"I shall have to request Mr. Harleston to answer. To be quite candid,
Madame Spencer, I can only infer them; Mr. Harleston arranged them."
She turned to Harleston with a mocking smile.
"I am listening, monsieur," she inflected. "What is it you, or rather
America, would of me?"
"The letter you have in your possession," said Harleston.
"The letter!" she marvelled. "Why, Mr. Harleston, you know quite well
that I never had the Clephane letter."
"Very true; we have the Clephane letter, as you style it; and we have
also a _translation_. What we want from you is the letter that Captain
Snodgrass took from his mail box at the Rataplan this afternoon, and
gave to you in the taxi on the way to the Chateau."
She smiled incredulously.
"Absurd, sir!" she replied. "Surely you are not serious!"
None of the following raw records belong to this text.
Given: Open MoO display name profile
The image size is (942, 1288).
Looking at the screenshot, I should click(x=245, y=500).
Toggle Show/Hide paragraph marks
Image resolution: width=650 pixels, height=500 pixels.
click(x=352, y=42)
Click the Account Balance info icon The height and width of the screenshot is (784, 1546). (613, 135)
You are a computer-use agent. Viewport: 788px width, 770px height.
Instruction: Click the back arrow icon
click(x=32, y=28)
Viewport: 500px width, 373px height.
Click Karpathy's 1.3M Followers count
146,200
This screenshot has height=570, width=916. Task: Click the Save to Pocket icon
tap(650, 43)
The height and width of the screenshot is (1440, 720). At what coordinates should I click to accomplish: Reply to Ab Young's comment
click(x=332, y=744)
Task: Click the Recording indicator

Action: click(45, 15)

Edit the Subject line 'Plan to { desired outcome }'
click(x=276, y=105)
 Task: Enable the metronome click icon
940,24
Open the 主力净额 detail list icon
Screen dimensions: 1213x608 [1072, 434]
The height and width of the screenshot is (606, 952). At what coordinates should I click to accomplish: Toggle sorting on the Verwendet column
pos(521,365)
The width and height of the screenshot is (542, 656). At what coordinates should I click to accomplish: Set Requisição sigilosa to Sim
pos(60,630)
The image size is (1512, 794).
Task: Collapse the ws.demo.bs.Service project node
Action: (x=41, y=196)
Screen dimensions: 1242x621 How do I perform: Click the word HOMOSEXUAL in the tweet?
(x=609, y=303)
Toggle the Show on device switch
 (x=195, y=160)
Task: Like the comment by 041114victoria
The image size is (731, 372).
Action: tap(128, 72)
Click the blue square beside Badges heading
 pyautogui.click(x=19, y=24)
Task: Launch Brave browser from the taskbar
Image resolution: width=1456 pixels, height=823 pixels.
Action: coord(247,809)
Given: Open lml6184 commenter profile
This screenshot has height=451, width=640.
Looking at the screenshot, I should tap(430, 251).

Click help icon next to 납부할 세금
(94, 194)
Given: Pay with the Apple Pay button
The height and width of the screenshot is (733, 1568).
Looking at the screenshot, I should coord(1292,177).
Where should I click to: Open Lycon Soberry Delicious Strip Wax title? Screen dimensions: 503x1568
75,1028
"Let me be entirely specific," he returned "I'll put all my cards on the
table and play them open."
"Double dummy, by all means!" she laughed, perching her lithe length on
the arm of a chair, one slender foot swinging slowly back and forth.
"Your play, monsieur."
"There is no need to go back farther than this morning," he observed.
"We knew that you were to meet Captain Snodgrass and lunch with him at
one o'clock at the Rataplan.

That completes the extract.